Software development is a process. And we need to have full control of this process in order to arrive at satisfactory results—i.e. a working piece of software that meets our requirements and quality goals—and do so within a reasonable timeframe and budget.

As I already pointed out above, at Monterail we care deeply about the core functions of the software we make. They need to work, period. And to check whether they work correctly, we test them in and out, trying to take a fresh approach to the task of evaluation every single time. The problem is, however, that you miss some things if you repeat the same procedures every day.

So, in order to systematize the work, we use Jira and file all the steps we take, and all the tasks and bugs related to a given app.
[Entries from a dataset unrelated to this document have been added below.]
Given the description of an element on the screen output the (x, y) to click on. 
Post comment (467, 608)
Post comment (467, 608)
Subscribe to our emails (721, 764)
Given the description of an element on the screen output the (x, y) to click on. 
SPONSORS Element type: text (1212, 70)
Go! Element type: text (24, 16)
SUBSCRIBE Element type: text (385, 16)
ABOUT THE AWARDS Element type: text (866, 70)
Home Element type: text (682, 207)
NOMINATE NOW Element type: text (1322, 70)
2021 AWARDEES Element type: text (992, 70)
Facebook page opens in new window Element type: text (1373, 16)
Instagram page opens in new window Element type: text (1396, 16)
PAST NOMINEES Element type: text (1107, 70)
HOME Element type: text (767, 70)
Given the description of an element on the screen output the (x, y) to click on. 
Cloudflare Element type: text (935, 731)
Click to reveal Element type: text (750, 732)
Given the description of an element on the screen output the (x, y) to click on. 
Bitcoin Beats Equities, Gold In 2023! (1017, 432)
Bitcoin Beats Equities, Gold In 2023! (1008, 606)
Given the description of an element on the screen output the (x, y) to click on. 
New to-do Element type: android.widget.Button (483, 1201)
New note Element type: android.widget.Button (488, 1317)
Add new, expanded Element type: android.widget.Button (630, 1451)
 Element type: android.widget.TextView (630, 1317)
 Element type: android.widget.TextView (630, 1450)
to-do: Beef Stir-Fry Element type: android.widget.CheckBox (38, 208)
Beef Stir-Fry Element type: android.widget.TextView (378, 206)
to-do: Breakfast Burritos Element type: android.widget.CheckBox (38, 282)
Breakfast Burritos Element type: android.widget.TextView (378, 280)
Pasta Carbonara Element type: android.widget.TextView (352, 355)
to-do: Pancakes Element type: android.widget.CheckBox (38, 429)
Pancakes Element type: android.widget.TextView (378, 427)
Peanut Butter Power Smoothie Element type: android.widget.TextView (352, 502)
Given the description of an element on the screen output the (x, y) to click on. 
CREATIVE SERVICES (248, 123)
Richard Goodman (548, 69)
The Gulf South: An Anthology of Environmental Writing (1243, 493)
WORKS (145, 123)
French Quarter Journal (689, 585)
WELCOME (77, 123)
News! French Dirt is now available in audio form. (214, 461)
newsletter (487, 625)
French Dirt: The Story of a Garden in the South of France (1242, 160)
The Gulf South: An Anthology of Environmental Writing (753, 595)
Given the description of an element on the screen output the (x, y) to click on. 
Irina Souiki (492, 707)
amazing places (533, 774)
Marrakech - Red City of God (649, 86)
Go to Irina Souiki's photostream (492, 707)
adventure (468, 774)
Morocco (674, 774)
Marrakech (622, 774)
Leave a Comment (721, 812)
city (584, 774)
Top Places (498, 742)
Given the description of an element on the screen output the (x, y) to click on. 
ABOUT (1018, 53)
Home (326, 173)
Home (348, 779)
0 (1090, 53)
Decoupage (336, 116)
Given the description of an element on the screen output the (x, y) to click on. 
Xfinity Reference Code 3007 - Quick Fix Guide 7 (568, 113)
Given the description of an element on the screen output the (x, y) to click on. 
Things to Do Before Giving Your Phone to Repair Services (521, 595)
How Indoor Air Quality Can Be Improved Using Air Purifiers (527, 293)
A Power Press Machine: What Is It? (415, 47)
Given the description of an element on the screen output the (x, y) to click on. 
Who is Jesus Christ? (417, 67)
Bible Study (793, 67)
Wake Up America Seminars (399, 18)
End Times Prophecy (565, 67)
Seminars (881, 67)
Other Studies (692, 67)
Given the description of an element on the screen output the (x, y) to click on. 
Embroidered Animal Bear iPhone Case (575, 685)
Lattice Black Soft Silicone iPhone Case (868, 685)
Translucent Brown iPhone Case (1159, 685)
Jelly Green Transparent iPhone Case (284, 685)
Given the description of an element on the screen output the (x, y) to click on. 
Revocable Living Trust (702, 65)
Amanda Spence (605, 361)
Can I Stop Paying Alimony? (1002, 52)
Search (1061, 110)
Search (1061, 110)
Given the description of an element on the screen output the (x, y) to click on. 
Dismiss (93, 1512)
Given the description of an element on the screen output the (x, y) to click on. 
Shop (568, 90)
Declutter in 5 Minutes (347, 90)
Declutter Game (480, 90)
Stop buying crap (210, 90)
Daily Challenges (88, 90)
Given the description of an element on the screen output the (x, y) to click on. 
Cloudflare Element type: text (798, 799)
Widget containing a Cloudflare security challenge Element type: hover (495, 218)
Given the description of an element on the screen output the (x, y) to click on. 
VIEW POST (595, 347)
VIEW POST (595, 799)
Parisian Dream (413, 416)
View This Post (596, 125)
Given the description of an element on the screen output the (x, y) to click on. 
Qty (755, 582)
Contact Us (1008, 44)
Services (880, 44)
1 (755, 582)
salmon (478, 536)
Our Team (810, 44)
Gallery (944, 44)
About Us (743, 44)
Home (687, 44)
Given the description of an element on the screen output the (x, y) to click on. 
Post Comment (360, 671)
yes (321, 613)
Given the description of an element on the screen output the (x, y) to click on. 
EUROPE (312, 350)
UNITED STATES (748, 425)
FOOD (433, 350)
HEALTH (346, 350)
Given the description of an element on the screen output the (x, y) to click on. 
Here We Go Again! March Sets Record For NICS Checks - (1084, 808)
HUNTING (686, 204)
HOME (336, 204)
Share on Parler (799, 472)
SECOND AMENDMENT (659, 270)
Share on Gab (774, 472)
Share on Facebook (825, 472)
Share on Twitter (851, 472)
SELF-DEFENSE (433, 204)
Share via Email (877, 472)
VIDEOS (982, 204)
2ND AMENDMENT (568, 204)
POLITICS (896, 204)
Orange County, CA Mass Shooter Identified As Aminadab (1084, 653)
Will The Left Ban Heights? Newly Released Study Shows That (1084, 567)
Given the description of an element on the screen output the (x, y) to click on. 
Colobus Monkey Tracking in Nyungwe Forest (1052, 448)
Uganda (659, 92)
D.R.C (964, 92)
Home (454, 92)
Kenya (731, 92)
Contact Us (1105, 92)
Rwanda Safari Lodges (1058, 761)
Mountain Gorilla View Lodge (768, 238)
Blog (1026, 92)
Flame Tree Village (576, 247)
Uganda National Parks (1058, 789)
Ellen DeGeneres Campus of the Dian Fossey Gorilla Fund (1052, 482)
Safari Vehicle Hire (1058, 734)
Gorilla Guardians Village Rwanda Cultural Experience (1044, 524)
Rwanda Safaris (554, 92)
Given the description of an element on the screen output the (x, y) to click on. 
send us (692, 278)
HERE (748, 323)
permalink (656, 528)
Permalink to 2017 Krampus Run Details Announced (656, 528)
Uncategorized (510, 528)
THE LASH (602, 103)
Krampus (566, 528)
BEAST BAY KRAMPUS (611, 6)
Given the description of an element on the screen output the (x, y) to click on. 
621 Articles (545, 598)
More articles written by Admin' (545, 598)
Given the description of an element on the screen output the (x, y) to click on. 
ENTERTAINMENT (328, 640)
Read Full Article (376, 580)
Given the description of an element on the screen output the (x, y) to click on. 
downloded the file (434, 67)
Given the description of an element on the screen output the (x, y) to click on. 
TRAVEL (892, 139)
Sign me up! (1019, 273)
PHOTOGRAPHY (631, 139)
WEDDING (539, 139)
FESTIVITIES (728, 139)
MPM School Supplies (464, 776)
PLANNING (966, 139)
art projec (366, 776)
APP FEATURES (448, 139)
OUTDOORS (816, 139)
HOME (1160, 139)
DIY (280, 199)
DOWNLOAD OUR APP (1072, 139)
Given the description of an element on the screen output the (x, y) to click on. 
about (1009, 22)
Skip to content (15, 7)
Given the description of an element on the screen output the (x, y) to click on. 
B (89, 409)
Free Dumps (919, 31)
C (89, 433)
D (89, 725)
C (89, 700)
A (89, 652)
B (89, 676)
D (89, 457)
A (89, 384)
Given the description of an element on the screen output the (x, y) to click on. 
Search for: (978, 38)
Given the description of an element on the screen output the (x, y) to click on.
But to make sure I didn’t miss anything, after all that is said and done, I always open the ISO 25010 Standard link and go through all of the columns, asking myself questions about the elements on the list. It’s sort of a QA of the QA process.

Obviously, not all of the items on the list are applicable or important, for example—installability is crucial for mobile apps, but not for the QA process.

In these cases, I look at the ISO/IEC 25010 standard and run a quality check of the application following those eight quality factors.

Is ISO 25010 Standard Good For Everyone?

Each project is different, so you cannot exactly treat the list as a ready-made plan of action. First, think about what is important for the client and the user. And remember to think about it from the very beginning of your work with the client.

Every organization benefits from “best practices” and predictability. Process standardization and automation of testing saves us considerable time and money, and helps protect ourselves against common bugs. But predicting obstacles and errors cannot be added to the product after the product itself is already built.

It’s good to take a QA team member with you to workshops with the client and make sure the client understands the role QA has to play in the development process. A QA specialist will immediately realize the possible challenges and may propose solutions to tackle them at a very early stage.

And if you’re already in the process of creating your software, it’s good to have this ISO standard at the back of your head, even if you’re a frontend QA and already have a list of core criteria to perform a FE QA.

ISO 25010 is a great framework to define software metrics important for a particular project. It is not a comprehensive, detailed map, but rather a guide you can use, depending on the circumstances. Every development project has different priorities and metrics, and this standard allows enough leeway to work with all of them.